Document extract:
Across the world, millions of young people lack access to economic opportunities. When young people are excluded from gainful and decent employment, unable to secure start-up capital for entrepreneurial endeavors, or cannot find training to learn new skills, it has a serious impact on their livelihoods and futures. Economic empowerment is key to building power and agency among young people—and it is a new pillar of our approach to children’s and youth rights work at the Fund.
YOCEL is a Fund grantee with an exciting approach to youth economic empowerment and education. As a social enterprise accelerator, they have trained and mentored hundreds of young entrepreneurs in Liberia. Through YOCEL’s programming, ambitious young people have received small seed grants, accessed networking opportunities, and learned more about government support for small and medium-sized enterprises.
“Too many young people lack basic access to economic opportunity,” says John Kabia, who directs the Fund’s Children and Youth Rights Program. “YOCEL inspires young people to become agents of change in their communities. They are transforming the realities of young people in Liberia.”

Data:
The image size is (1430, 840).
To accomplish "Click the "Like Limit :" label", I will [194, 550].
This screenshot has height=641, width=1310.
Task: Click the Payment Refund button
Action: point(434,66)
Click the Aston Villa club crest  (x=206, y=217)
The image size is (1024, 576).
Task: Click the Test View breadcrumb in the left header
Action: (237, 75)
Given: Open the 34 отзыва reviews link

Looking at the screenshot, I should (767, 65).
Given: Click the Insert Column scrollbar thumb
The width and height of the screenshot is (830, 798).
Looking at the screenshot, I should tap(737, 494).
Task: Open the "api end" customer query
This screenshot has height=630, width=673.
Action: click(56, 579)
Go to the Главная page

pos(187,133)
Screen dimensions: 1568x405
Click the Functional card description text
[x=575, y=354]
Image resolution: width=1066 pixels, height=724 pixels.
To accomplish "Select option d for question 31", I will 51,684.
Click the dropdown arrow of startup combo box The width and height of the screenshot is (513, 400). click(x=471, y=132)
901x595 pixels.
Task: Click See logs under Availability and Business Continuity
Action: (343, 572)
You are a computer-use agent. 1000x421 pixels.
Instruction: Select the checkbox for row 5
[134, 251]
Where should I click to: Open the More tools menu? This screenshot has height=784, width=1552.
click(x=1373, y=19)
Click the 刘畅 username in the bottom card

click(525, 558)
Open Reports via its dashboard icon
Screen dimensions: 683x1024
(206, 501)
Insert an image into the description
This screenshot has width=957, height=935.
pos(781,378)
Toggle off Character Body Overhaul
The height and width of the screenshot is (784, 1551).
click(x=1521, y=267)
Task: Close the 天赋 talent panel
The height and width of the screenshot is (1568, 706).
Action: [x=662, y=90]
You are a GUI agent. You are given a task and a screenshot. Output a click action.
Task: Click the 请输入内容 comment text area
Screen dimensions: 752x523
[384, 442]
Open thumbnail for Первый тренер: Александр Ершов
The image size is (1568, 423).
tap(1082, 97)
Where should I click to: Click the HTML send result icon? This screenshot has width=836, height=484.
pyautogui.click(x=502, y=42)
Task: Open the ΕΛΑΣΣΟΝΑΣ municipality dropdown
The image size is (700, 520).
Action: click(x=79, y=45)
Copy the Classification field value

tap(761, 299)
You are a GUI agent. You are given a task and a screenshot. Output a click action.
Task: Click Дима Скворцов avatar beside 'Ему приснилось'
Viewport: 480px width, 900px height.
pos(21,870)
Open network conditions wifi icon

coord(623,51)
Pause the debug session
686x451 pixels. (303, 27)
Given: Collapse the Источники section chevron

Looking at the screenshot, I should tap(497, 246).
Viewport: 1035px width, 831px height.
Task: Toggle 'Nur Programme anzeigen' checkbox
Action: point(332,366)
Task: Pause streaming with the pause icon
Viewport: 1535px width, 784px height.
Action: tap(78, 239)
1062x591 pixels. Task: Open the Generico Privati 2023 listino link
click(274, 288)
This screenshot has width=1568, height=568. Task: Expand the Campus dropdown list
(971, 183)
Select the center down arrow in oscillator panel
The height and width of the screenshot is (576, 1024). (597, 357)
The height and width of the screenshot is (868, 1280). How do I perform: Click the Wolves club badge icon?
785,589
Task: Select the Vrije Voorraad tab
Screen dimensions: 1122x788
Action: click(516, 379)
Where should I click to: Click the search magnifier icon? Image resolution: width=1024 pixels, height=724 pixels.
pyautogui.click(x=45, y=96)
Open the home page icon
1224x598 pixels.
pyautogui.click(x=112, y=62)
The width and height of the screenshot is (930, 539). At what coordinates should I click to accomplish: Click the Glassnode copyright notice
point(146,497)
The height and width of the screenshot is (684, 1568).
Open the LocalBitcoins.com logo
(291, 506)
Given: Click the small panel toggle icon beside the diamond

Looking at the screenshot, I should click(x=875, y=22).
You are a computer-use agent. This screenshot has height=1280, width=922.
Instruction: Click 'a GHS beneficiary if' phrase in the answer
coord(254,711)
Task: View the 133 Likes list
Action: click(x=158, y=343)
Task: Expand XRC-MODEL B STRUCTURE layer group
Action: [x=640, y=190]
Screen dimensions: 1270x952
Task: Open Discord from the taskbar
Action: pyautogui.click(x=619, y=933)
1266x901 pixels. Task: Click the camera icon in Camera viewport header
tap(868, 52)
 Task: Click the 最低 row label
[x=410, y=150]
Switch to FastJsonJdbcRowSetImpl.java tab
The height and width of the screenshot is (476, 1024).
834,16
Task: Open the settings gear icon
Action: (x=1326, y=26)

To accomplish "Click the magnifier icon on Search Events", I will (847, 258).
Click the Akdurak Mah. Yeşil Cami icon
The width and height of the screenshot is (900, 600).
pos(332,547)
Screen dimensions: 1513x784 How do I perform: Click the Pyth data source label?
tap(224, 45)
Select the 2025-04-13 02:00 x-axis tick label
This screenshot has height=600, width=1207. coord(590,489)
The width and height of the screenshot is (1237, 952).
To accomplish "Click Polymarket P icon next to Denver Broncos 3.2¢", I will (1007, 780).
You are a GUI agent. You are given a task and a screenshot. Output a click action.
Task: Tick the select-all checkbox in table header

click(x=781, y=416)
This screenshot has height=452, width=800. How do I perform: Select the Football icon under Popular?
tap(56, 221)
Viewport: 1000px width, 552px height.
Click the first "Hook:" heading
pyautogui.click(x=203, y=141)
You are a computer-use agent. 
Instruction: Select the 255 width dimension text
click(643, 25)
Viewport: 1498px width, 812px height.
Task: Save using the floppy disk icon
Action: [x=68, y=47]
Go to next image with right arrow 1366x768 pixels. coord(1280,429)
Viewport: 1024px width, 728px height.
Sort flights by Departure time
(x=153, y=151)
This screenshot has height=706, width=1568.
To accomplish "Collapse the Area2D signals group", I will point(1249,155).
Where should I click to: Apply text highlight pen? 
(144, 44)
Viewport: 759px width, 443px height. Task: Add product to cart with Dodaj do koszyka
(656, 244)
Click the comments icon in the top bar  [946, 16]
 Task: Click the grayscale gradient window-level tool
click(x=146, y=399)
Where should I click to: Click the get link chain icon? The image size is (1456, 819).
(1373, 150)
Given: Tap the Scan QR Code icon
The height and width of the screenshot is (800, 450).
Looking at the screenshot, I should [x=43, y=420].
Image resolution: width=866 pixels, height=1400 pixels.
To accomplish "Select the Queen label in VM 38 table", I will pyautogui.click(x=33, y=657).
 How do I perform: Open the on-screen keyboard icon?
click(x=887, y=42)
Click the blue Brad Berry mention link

Problem set:
• A. Switch "start-up capital" to "seed funding" in the youth economic empowerment text, starting with "Across the world, millions" and going on through "at the Fund.", and write out that stretch again.
• B. Answer these questions from the youth economic empowerment text:
(i) In which country has YOCEL trained and mentored young entrepreneurs?
(ii) Who directs the Fund's Children and Youth Rights Program?
(iii) What kind of organization is YOCEL described as?

Exercise responses:
• A.
Across the world, millions of young people lack access to economic opportunities. When young people are excluded from gainful and decent employment, unable to secure seed funding for entrepreneurial endeavors, or cannot find training to learn new skills, it has a serious impact on their livelihoods and futures. Economic empowerment is key to building power and agency among young people—and it is a new pillar of our approach to children’s and youth rights work at the Fund.

• B.
(i) Liberia
(ii) John Kabia
(iii) A social enterprise accelerator